Which brings us back to the Leveys, and the latest job of the Amoroso roll: ambassador. Over the past five years, corporate restaurateurs have started to realize that the American diner is suffering from “menu fatigue,” that deadly malaise of once again being forced to choose between a Caesar salad and 11 hamburgers with nicknames. National chains Johnny Rockets, Chili's and Applebee's all believe authentic Philly cheesesteaks served on authentic Amoroso rolls are part of the cure.
“Everybody's got the same old stuff,” says Amoroso's marketing director Charley Mallowe, who's had lines of restaurant buyers waiting to try a steak on his rolls at trade shows in Chicago and Vegas. “They love the simplicity of the cheesesteak. The meat's so thin, it cooks all the way through.
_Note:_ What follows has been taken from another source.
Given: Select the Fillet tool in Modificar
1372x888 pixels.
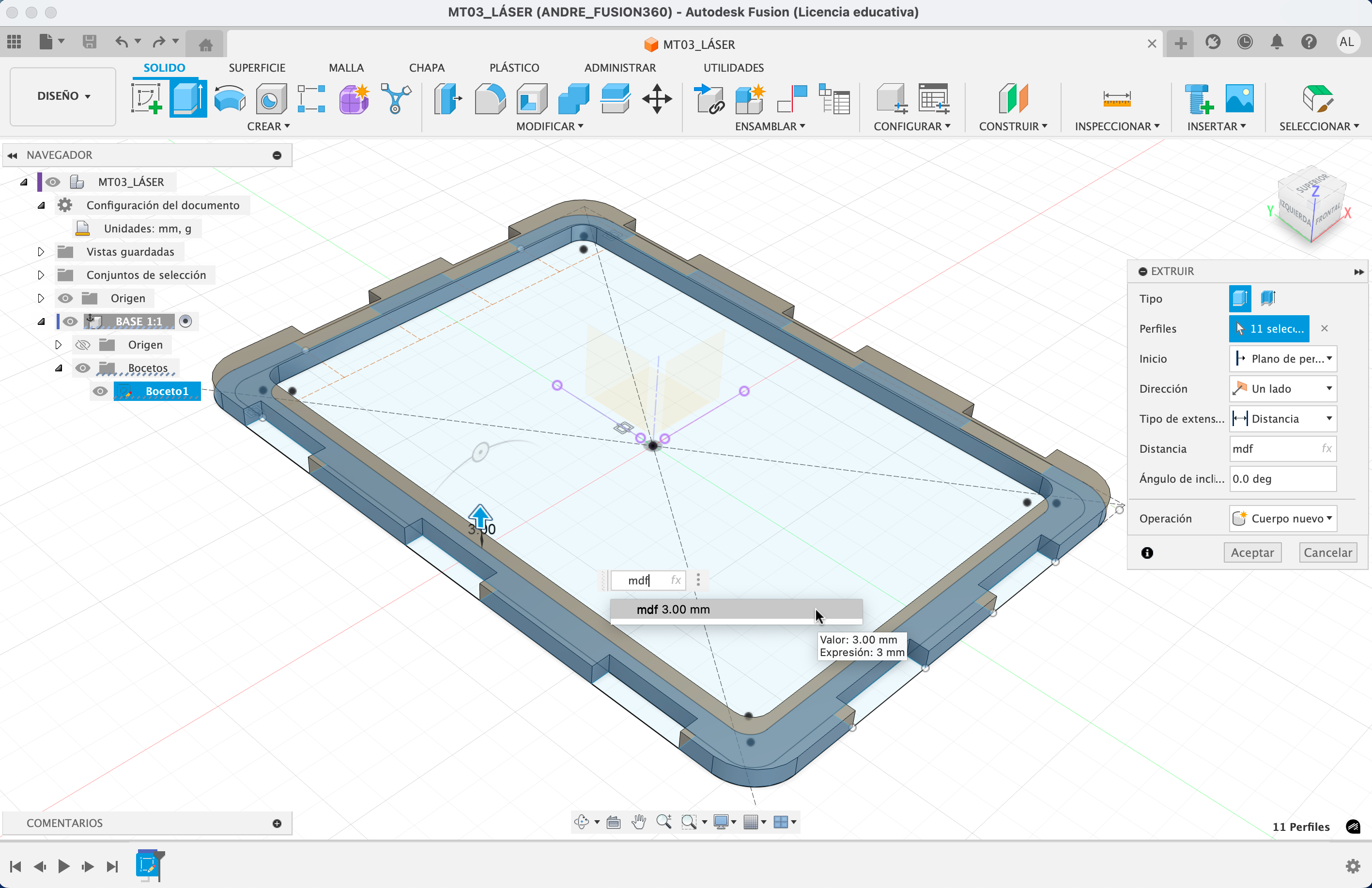Looking at the screenshot, I should pyautogui.click(x=490, y=99).
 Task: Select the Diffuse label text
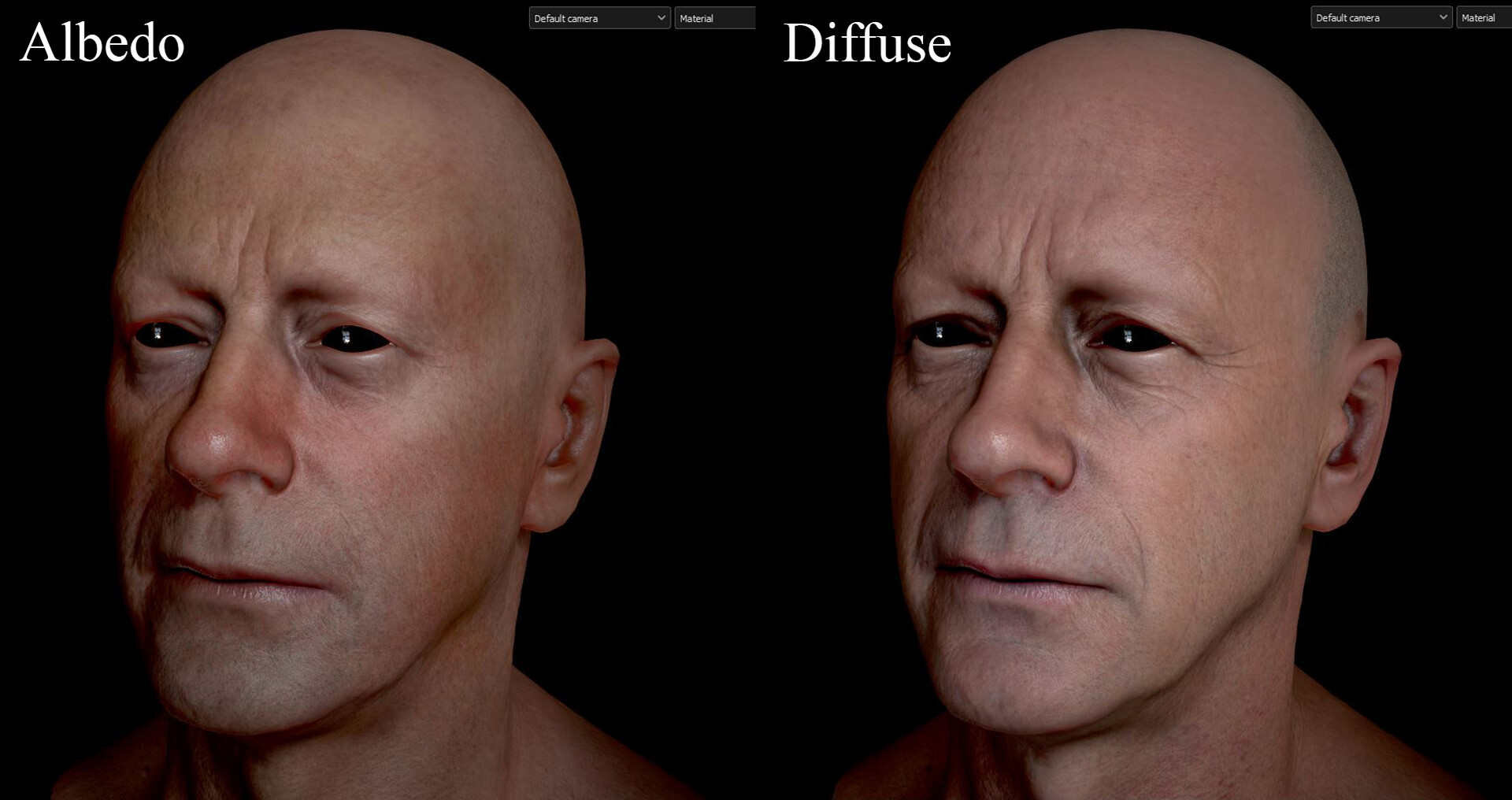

You don't have to worry about somebody sending one back because it's not well-done.”
National customers have driven Amoroso's frozen sales up by 50 percent over the past three years, to the point where these rolls aren't baked in Philadelphia at all, but by a contractor in Vineland. Len says he's got the process down so that the product is identical no matter where it's baked, and there's no better proof than Bob Levey, who swears he's still eating the same bread he loved as a kid.
“They see that logo on our walls, and they know these steaks are gonna be right,” he says. “Our customers bite into our steaks, and before they even swallow it, they're like, ‘This is the real thing.'”
As Amoroso's has prospered, so have the Leveys. They now serve nearly 1.5 million flash-frozen Amoroso rolls a year at six Philly's Bests and 15 franchises. Their restaurant franchises are much more than restaurants. They're museums, consulates where the fires of brotherly love are rekindled. The Leveys' patrons bring in Pat's and Geno's t-shirts, police patches and license plates. In the morning, old-timers come in and order the breakfast of their youths — one Amoroso kaiser, sliced in half and buttered.
Levey does catering. He and Andrea have served steaks on Amoroso rolls to the casts of Six Feet Under, Scrubs, The O.C. Go to the back lot of any Hollywood sound stage, he says. It's all PA plates, Jersey plates. His customers. Len's customers. They may have driven across the country to make it in show business, but Hollywood hasn't made them forget that a real cheesesteak requires a real, hearth-baked Italian roll.
“They come into our place and it's like being back home,” Bob says. “And they can't remember bread being any other way.”